Let’s blur the lines between rice pudding and risotto, shall we?
Let’s stir the pot of glutenous rice, not with wine and stock, but with hot vanilla-infused coconut milk. Let’s ladle and stir, ladle and stir until the grains of risotto rice are so swollen, squidgy and plump with the sweet liquid that they can’t possibly take any more. Then stir in some gloriously vibrant pureed beetroot because, well, we need some vegetables in our desserts. Drizzle it with melted chocolate and tuck in with a delicate spoon. It’s a rich, sweet, decadent vegan vegetable dessert.

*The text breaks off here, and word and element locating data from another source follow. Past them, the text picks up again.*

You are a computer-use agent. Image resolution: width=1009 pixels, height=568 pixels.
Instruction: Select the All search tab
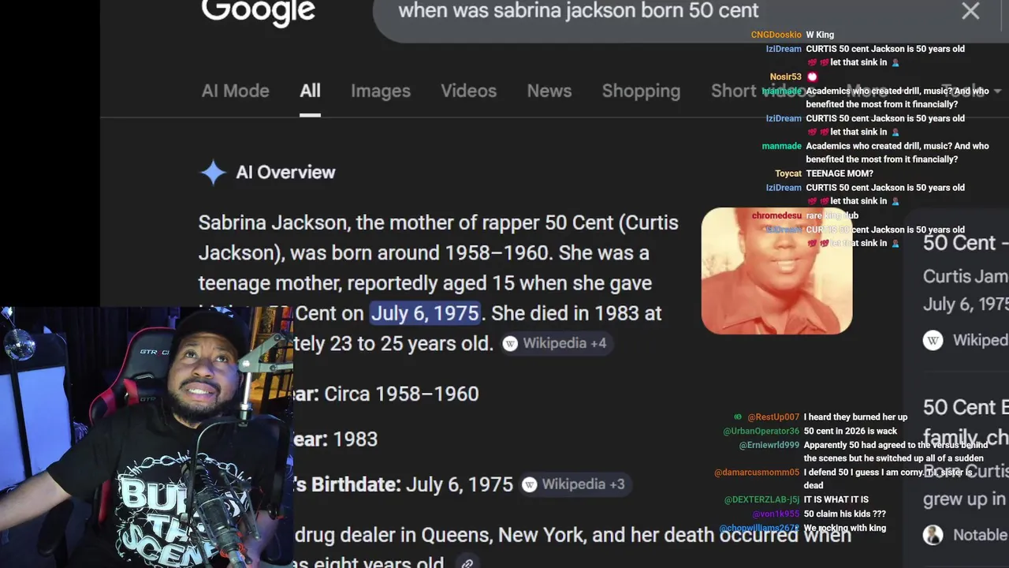[310, 91]
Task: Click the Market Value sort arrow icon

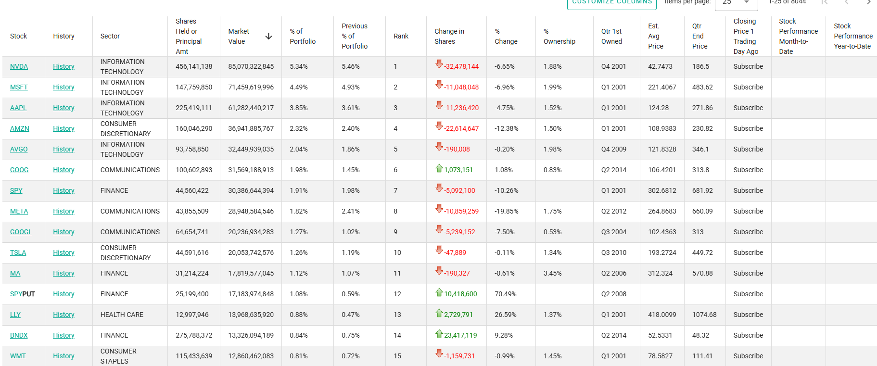Action: [x=268, y=37]
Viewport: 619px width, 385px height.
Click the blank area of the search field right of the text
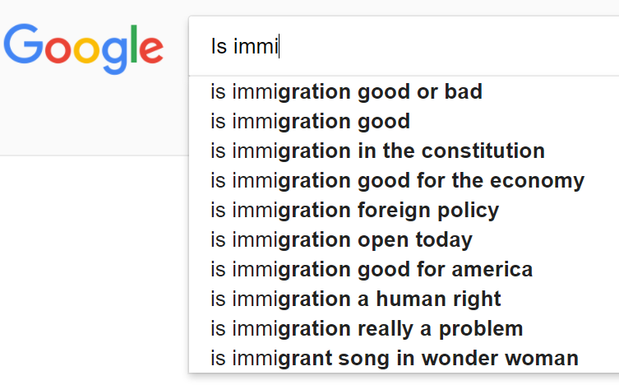452,47
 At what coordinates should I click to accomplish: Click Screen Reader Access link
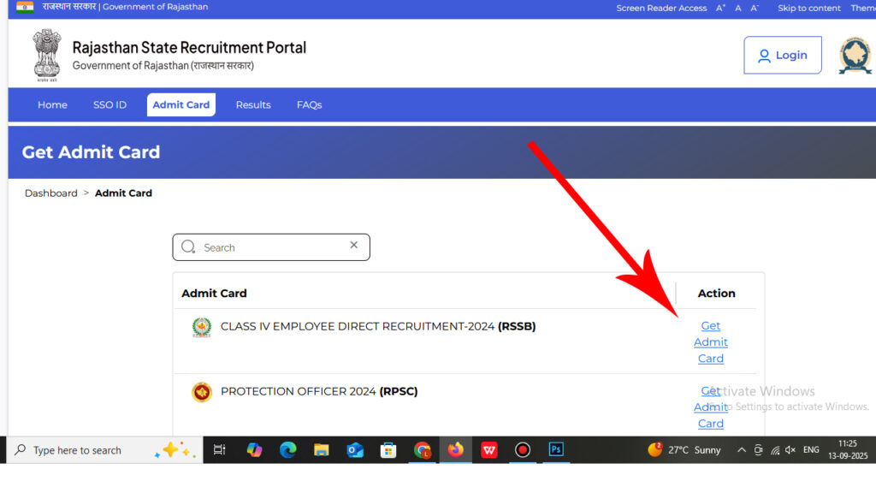pos(661,8)
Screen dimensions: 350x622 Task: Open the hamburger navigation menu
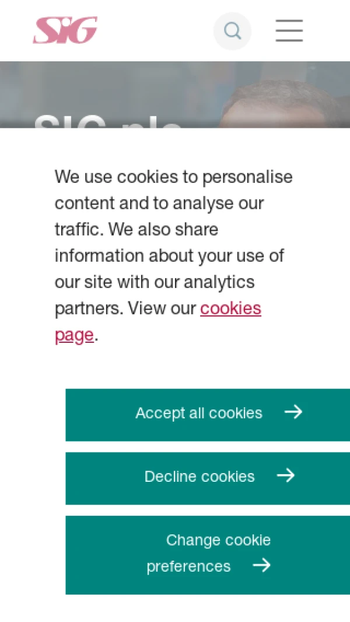(x=289, y=30)
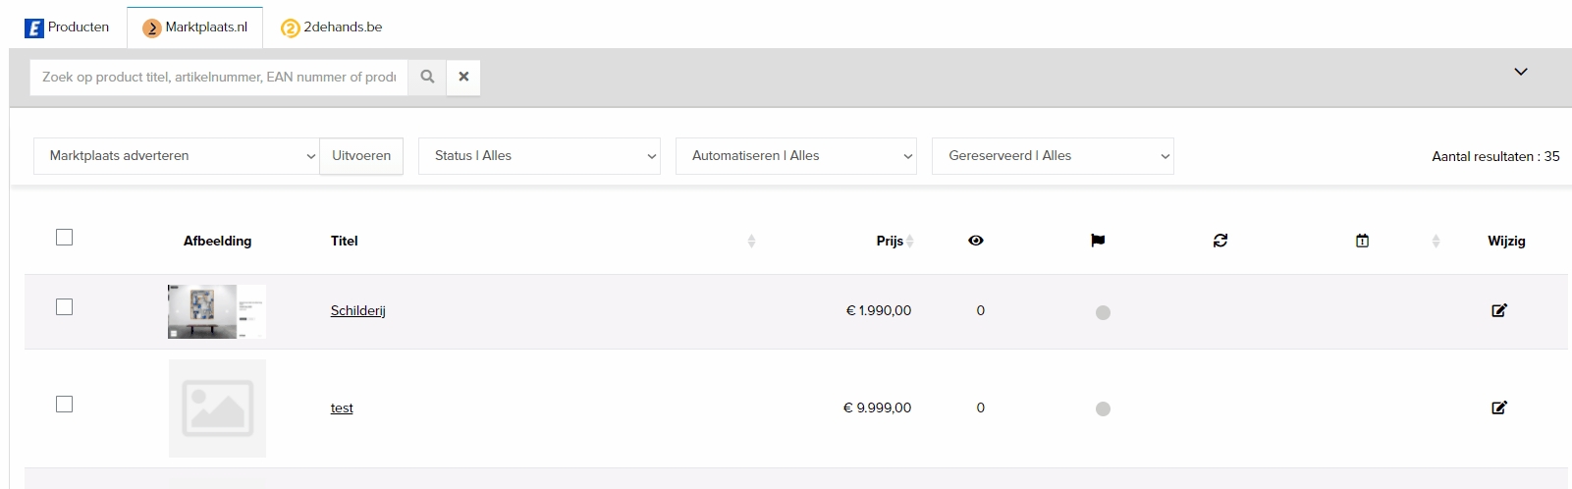Expand the Gereserveerd | Alles dropdown
This screenshot has height=489, width=1572.
pos(1053,156)
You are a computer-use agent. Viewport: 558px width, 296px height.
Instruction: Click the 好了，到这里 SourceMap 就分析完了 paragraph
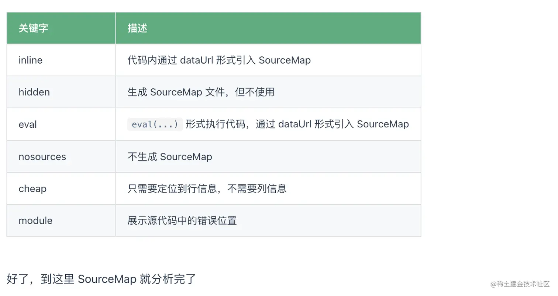[101, 279]
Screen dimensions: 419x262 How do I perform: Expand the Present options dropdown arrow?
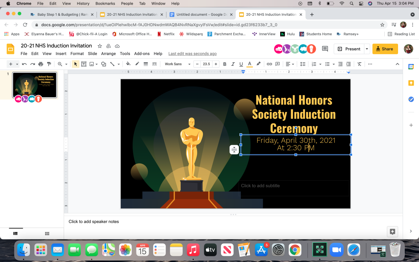click(x=367, y=49)
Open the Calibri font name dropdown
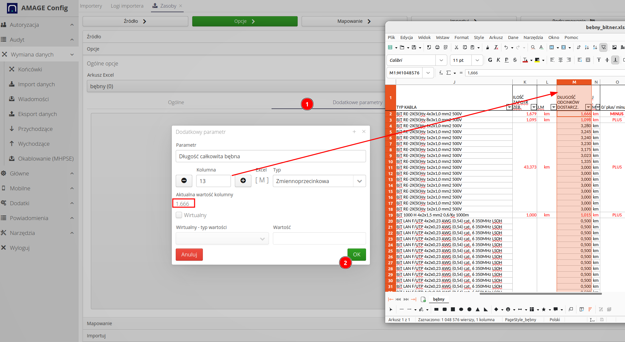 (x=441, y=60)
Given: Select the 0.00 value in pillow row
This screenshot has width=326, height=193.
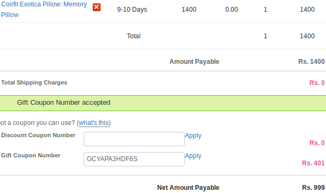Looking at the screenshot, I should tap(232, 10).
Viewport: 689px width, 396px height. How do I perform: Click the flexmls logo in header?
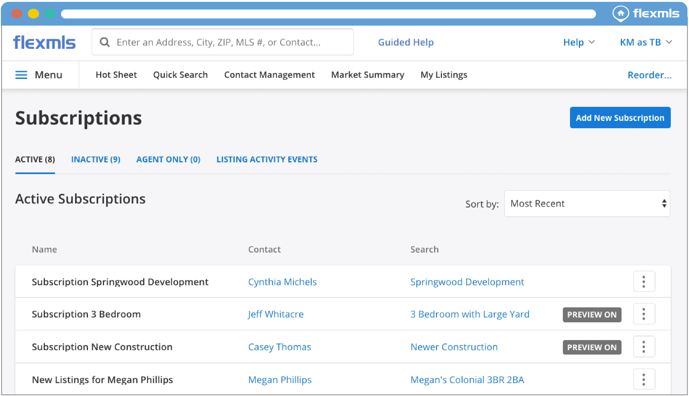pyautogui.click(x=45, y=42)
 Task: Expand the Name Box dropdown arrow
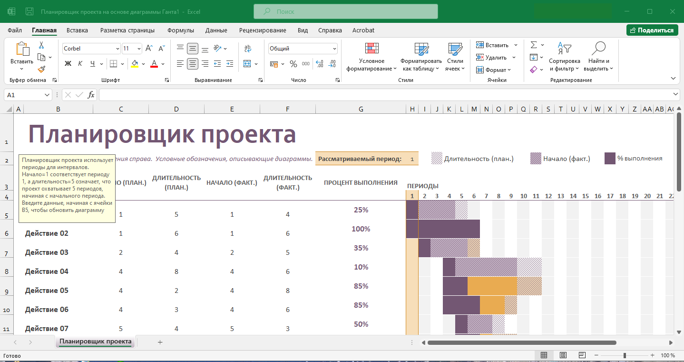coord(47,95)
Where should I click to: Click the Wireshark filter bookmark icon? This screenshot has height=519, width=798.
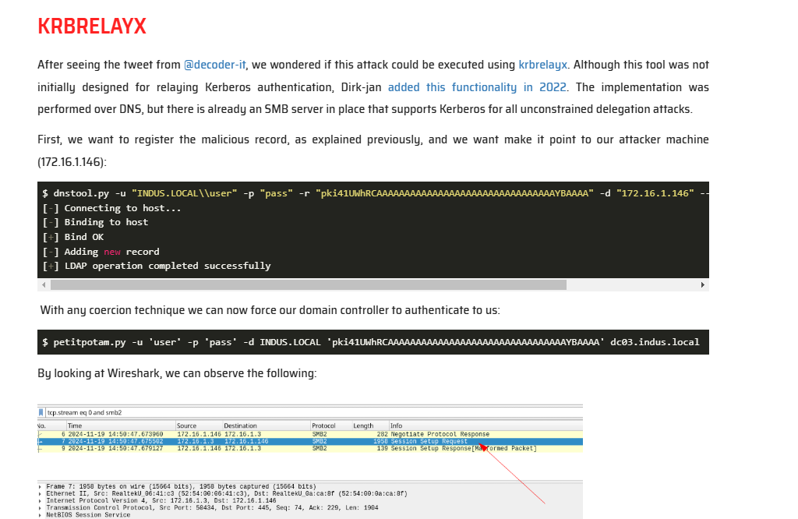(x=42, y=412)
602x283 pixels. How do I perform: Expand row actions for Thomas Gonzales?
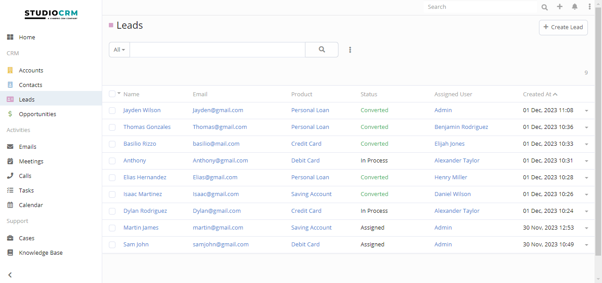(586, 128)
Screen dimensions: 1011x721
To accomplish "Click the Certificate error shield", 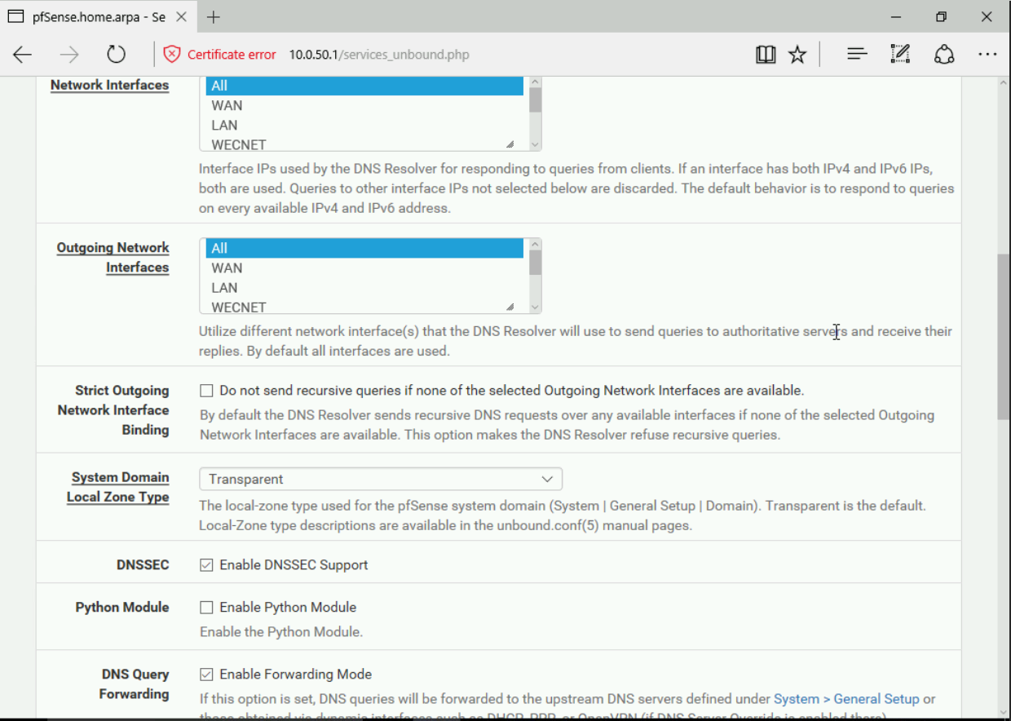I will click(x=172, y=55).
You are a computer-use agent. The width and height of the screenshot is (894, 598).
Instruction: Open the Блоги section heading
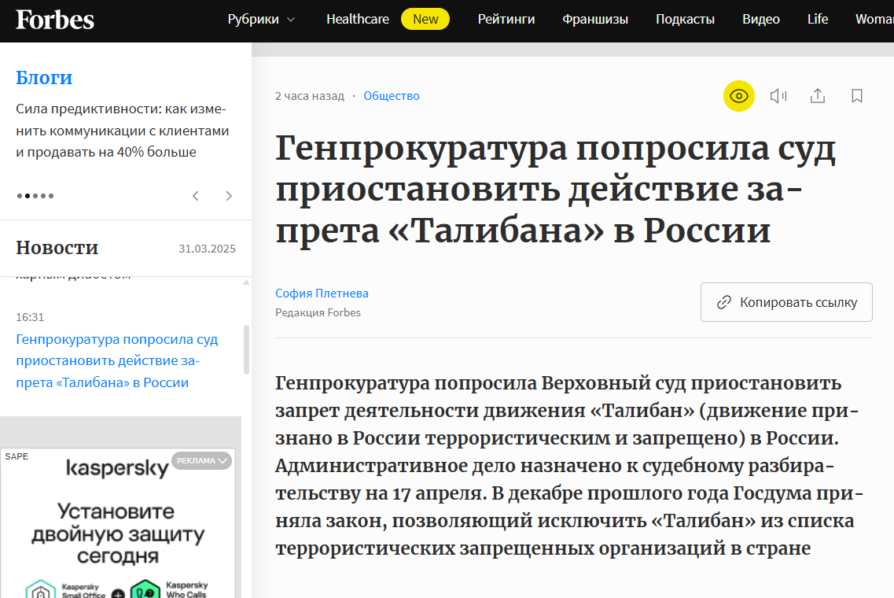point(44,78)
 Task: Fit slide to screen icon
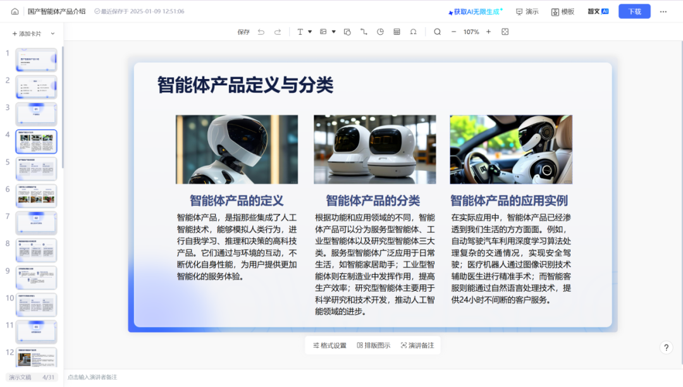pos(505,32)
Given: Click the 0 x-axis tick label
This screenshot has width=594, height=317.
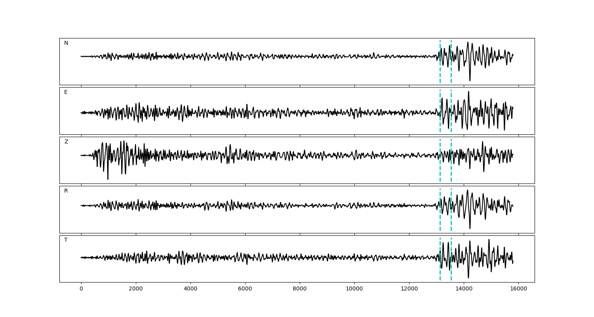Looking at the screenshot, I should (81, 289).
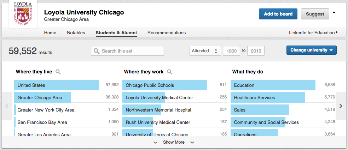This screenshot has width=348, height=150.
Task: Open the Change university dropdown
Action: [311, 50]
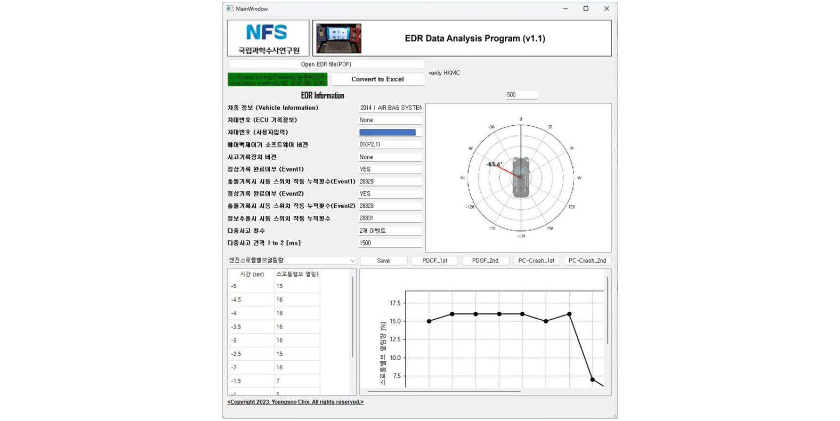
Task: Select the PDOF_2nd button
Action: point(485,260)
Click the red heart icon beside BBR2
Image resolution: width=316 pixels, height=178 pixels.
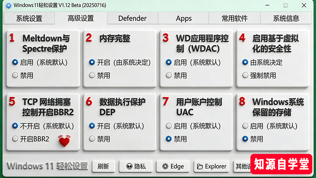64,140
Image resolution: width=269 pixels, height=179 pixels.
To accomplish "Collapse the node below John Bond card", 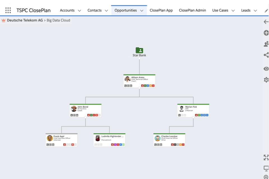I will [x=85, y=117].
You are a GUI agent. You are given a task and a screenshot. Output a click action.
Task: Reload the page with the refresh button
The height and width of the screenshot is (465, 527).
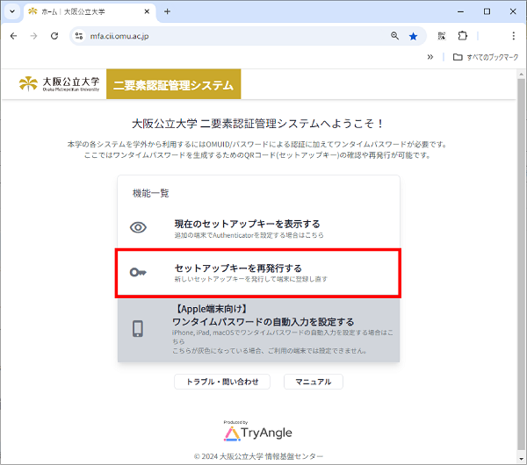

This is comfort food au moderne, people.
- 250g (1 ½ cups, about 3 beets) beetroot, cooked
- 400ml (13.5 fl oz, 1 can) coconut milk
- 1 cup water
- 50 g (¼ cup) sugar
- 1 teaspoon vanilla extract
- 200g (1 cup) risotto rice
- 1 tablespoon coconut oil (or vegetable oil)
- 50g (1.75 oz) dark chocolate
- Puree the cooked beets until smooth and set aside.
- In a small saucepan, gently heat the coconut milk with 1 cup of water, sugar and vanilla. When hot, turn off the heat but keep on the stove.
- In a large saucepan, heat the rice and coconut oil for a few minutes, stirring to coat evenly. When hot, add a ladle of water and stir until absorbed. Add a ladle of the coconut milk and stir constantly until absorbed. Continue adding ladles of coconut milk, ensuring each one is fully absorbed before adding the next one. It should take about 25 minutes. Stir in the pureed beetroot and heat.
- Melt the chocolate and drizzle over the beet risotto. Serve immediately.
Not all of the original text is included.